Journalists media organization are “massively over-represented” among targets of data theft,” according to a report authored by Shane Huntley, security software engineer at Google and Morgan Marquis-Boire, senior researcher at the Citizen Lab at the Munk School of Global Affairs at the University of Toronto. The Citizen Lab studies information controls such as network surveillance and content filtering.
Marquis-Boire and Huntley’s report was presented at a Black Hat conference in Singapore last Friday.
“…we see state-sponsored targeting and we see it regardless of region…” Huntley told the news wire agency Reuters.
Last year, the New York Times, Financial Times and Forbes were hit by online attacks by the Syrian Electronic Army, a pro-Syrian government group of hackers.
Huntley told Reuters, that Chinese hackers also recently gained access to a major Western news company. The hackers used a bogus questionnaire that was emailed to staff members of the organization.

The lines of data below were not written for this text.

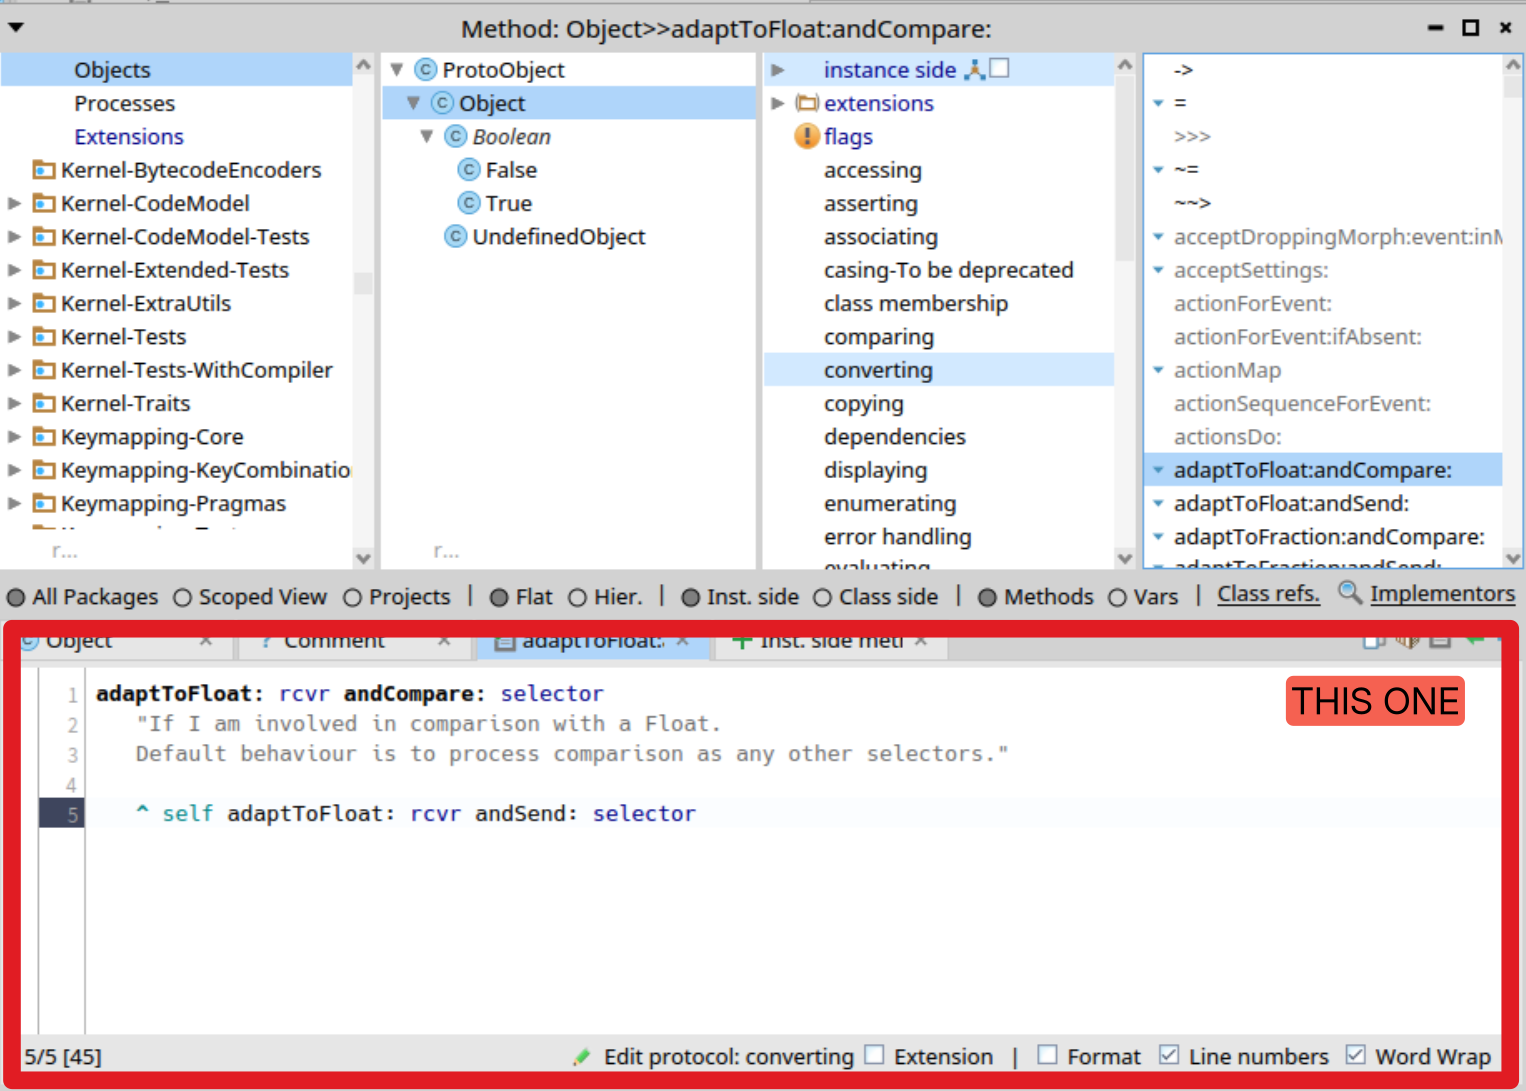Collapse the Boolean class tree node
The height and width of the screenshot is (1091, 1526).
coord(427,136)
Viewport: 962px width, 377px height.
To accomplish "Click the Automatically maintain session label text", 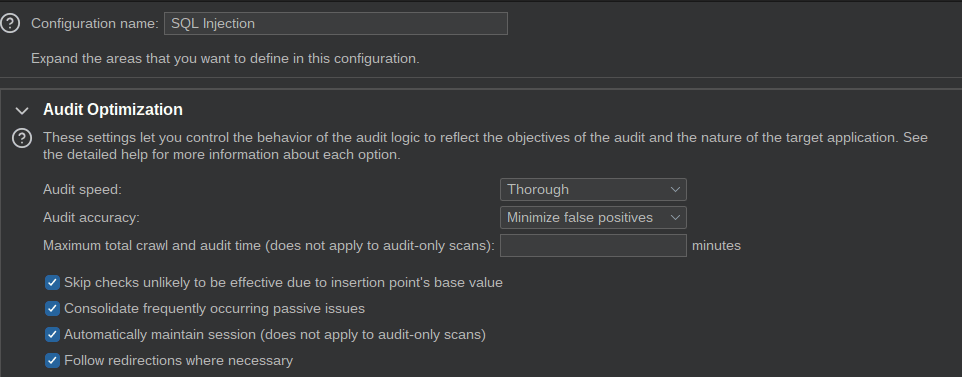I will [x=275, y=335].
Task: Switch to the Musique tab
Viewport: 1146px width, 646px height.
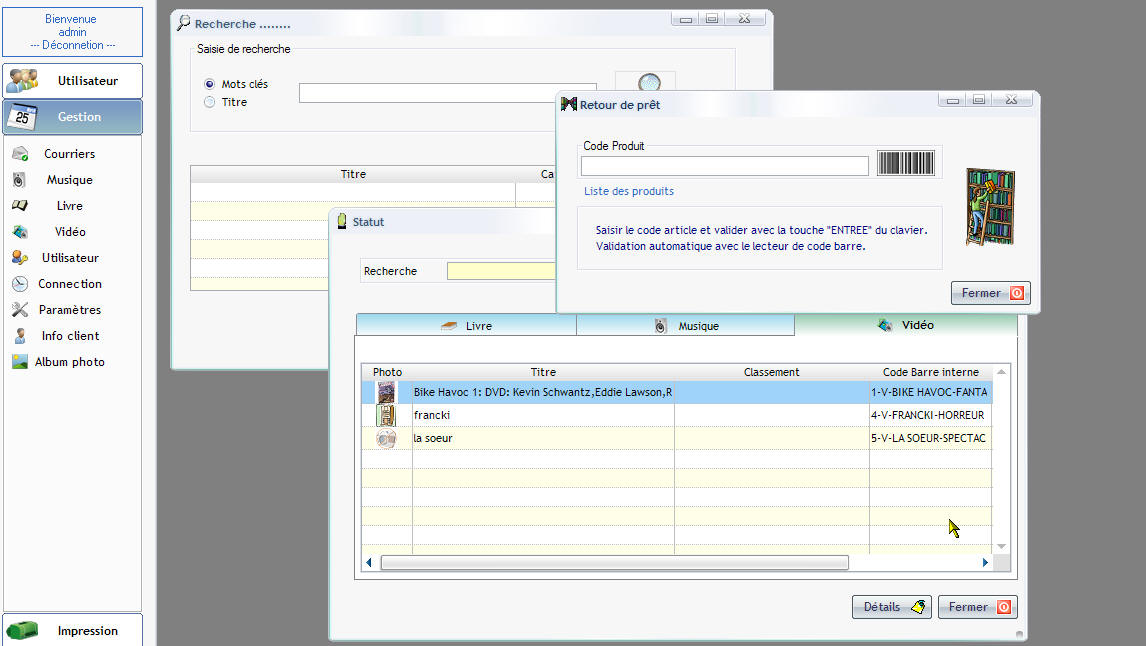Action: (685, 326)
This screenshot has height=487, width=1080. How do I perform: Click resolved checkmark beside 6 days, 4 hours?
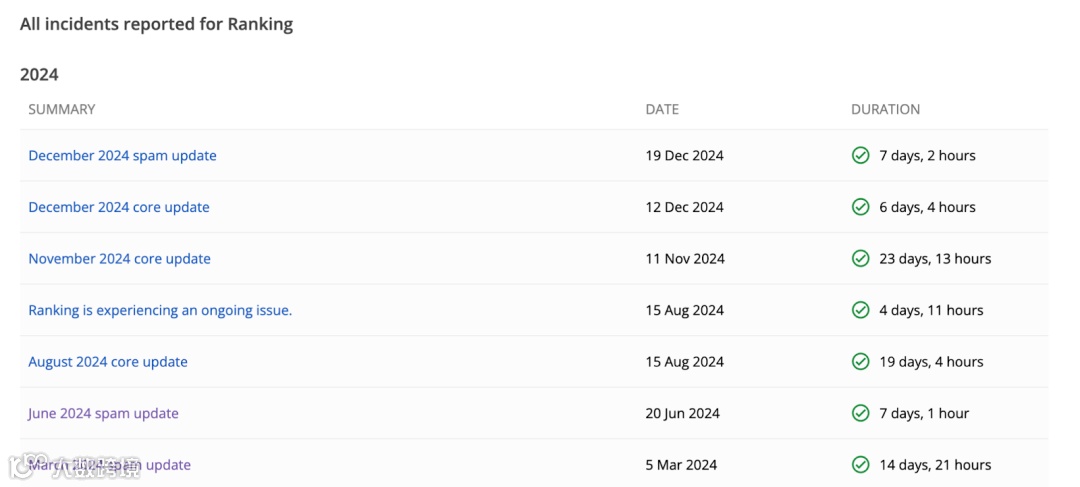tap(860, 207)
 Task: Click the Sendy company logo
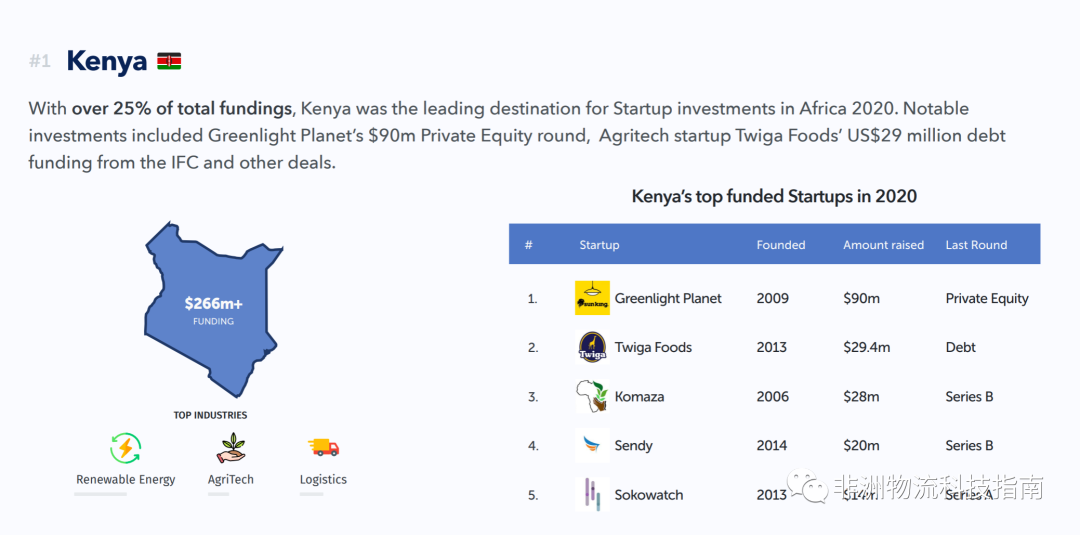click(592, 445)
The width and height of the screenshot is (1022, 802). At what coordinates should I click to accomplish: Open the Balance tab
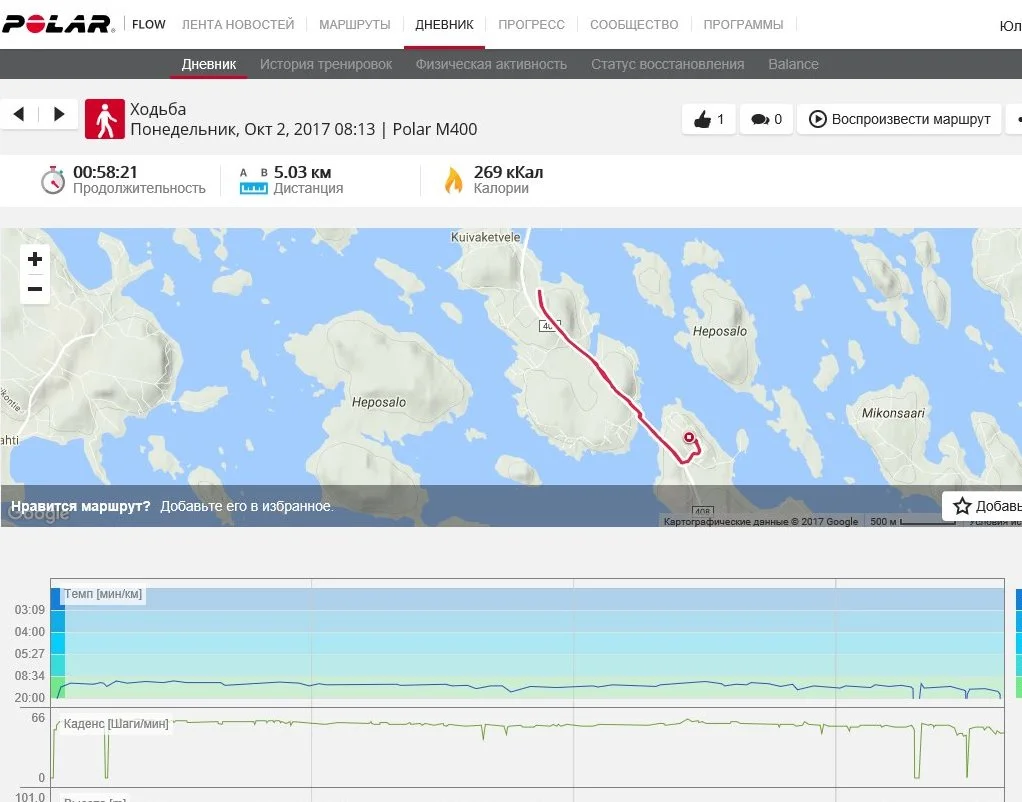[x=793, y=64]
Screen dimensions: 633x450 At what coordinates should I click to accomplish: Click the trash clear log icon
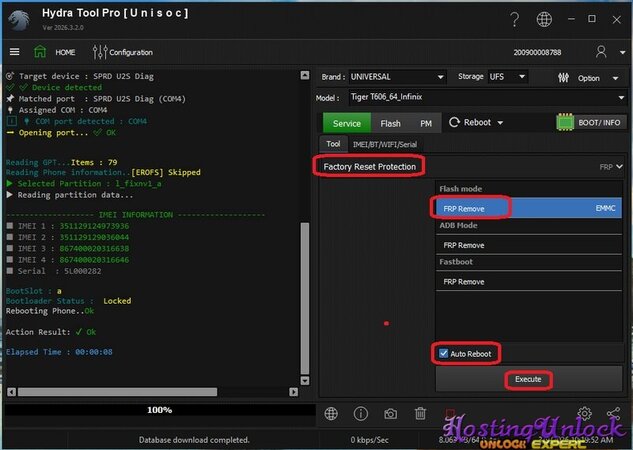(x=421, y=414)
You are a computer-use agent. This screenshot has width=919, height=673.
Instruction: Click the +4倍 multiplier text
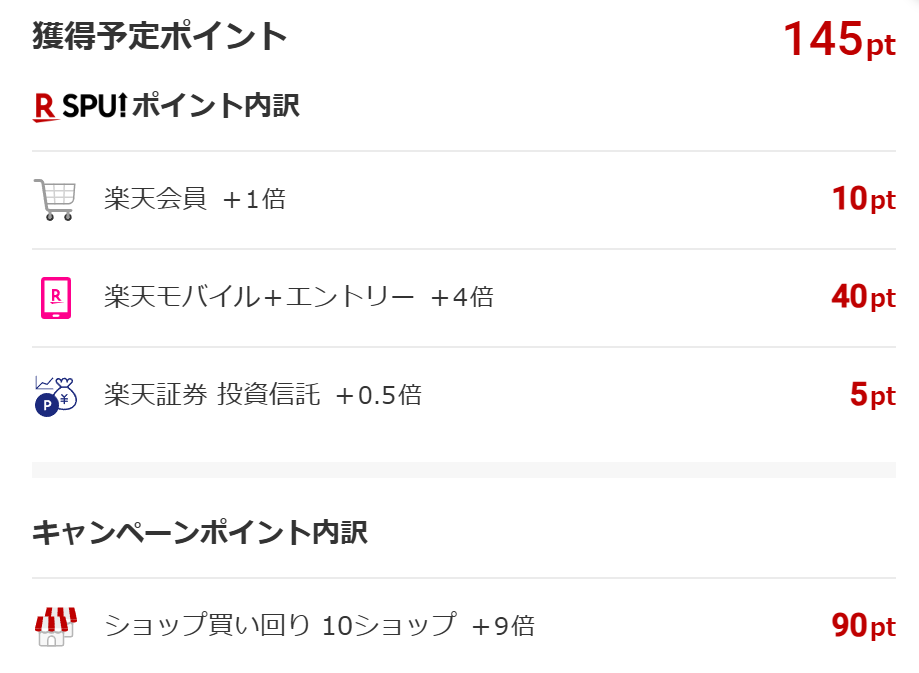(462, 297)
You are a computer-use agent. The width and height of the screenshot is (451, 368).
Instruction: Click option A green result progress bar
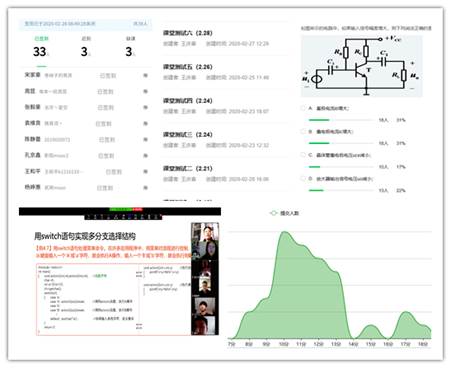click(x=319, y=120)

He said big organizations are not the only targets. He referred to a spate of attacks on small news organizations, bloggers and citizen journalists who were sent infected email attachments meant to look like human rights documents.
He said Google monitors and tracks the attacks but he did not disclose how the browser company is able to do track such attacks.
However, Washington, D.C.-based security researcher Ashkan Soltani earlier said in a Tweeter post that nine of the top 25 news Web sites rely on Google for hosted email services according to Internet traffic volume figures from Web information company Alexa.
Google also owns Web site analysis firm VirusTotal, Reuters said.